▶ [Requirements] Arrange every line of the data below as a Markdown table with the columns "Row" and "Data line". Number the rows in order and leave out blank lines.
# Task input start
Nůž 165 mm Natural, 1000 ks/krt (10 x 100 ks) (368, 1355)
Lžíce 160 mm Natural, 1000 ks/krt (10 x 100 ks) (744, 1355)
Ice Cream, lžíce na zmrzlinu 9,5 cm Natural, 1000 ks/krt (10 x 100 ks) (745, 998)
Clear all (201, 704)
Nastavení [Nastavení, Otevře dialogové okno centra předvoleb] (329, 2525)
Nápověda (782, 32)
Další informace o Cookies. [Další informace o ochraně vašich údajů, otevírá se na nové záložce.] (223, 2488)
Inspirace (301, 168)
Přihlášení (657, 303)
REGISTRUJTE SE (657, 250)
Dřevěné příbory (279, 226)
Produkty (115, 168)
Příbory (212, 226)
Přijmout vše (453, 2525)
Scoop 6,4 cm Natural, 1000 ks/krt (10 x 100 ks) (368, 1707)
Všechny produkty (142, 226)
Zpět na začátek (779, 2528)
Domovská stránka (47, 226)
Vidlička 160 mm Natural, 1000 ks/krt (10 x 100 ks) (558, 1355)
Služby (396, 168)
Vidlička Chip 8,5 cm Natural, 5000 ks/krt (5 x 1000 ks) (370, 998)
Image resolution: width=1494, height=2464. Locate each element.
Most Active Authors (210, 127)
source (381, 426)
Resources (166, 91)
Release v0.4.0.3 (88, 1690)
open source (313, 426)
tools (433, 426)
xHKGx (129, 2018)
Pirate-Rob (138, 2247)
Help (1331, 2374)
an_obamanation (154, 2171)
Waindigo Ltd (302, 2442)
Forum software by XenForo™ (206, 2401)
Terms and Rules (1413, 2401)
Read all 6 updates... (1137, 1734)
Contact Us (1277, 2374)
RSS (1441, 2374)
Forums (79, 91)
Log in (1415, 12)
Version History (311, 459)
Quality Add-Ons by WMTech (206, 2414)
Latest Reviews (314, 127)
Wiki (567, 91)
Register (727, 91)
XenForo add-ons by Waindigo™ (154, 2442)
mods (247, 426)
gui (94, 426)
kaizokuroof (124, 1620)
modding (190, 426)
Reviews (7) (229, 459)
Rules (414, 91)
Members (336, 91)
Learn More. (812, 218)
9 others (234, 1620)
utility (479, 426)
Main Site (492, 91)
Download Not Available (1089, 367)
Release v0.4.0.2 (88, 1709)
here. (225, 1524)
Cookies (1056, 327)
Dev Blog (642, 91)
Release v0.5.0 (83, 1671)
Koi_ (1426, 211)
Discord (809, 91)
# Task input end
▶ [Output of the task]
| Row | Data line |
|---|---|
| 1 | Nůž 165 mm Natural, 1000 ks/krt (10 x 100 ks) (368, 1355) |
| 2 | Lžíce 160 mm Natural, 1000 ks/krt (10 x 100 ks) (744, 1355) |
| 3 | Ice Cream, lžíce na zmrzlinu 9,5 cm Natural, 1000 ks/krt (10 x 100 ks) (745, 998) |
| 4 | Clear all (201, 704) |
| 5 | Nastavení [Nastavení, Otevře dialogové okno centra předvoleb] (329, 2525) |
| 6 | Nápověda (782, 32) |
| 7 | Další informace o Cookies. [Další informace o ochraně vašich údajů, otevírá se na nové záložce.] (223, 2488) |
| 8 | Inspirace (301, 168) |
| 9 | Přihlášení (657, 303) |
| 10 | REGISTRUJTE SE (657, 250) |
| 11 | Dřevěné příbory (279, 226) |
| 12 | Produkty (115, 168) |
| 13 | Příbory (212, 226) |
| 14 | Přijmout vše (453, 2525) |
| 15 | Scoop 6,4 cm Natural, 1000 ks/krt (10 x 100 ks) (368, 1707) |
| 16 | Všechny produkty (142, 226) |
| 17 | Zpět na začátek (779, 2528) |
| 18 | Domovská stránka (47, 226) |
| 19 | Vidlička 160 mm Natural, 1000 ks/krt (10 x 100 ks) (558, 1355) |
| 20 | Služby (396, 168) |
| 21 | Vidlička Chip 8,5 cm Natural, 5000 ks/krt (5 x 1000 ks) (370, 998) |
| 22 | Image resolution: width=1494, height=2464. Locate each element. |
| 23 | Most Active Authors (210, 127) |
| 24 | source (381, 426) |
| 25 | Resources (166, 91) |
| 26 | Release v0.4.0.3 (88, 1690) |
| 27 | open source (313, 426) |
| 28 | tools (433, 426) |
| 29 | xHKGx (129, 2018) |
| 30 | Pirate-Rob (138, 2247) |
| 31 | Help (1331, 2374) |
| 32 | an_obamanation (154, 2171) |
| 33 | Waindigo Ltd (302, 2442) |
| 34 | Forum software by XenForo™ (206, 2401) |
| 35 | Terms and Rules (1413, 2401) |
| 36 | Read all 6 updates... (1137, 1734) |
| 37 | Contact Us (1277, 2374) |
| 38 | RSS (1441, 2374) |
| 39 | Forums (79, 91) |
| 40 | Log in (1415, 12) |
| 41 | Version History (311, 459) |
| 42 | Quality Add-Ons by WMTech (206, 2414) |
| 43 | Latest Reviews (314, 127) |
| 44 | Wiki (567, 91) |
| 45 | Register (727, 91) |
| 46 | XenForo add-ons by Waindigo™ (154, 2442) |
| 47 | mods (247, 426) |
| 48 | gui (94, 426) |
| 49 | kaizokuroof (124, 1620) |
| 50 | modding (190, 426) |
| 51 | Reviews (7) (229, 459) |
| 52 | Rules (414, 91) |
| 53 | Members (336, 91) |
| 54 | Learn More. (812, 218) |
| 55 | 9 others (234, 1620) |
| 56 | utility (479, 426) |
| 57 | Main Site (492, 91) |
| 58 | Download Not Available (1089, 367) |
| 59 | Release v0.4.0.2 (88, 1709) |
| 60 | here. (225, 1524) |
| 61 | Cookies (1056, 327) |
| 62 | Dev Blog (642, 91) |
| 63 | Release v0.5.0 (83, 1671) |
| 64 | Koi_ (1426, 211) |
| 65 | Discord (809, 91) |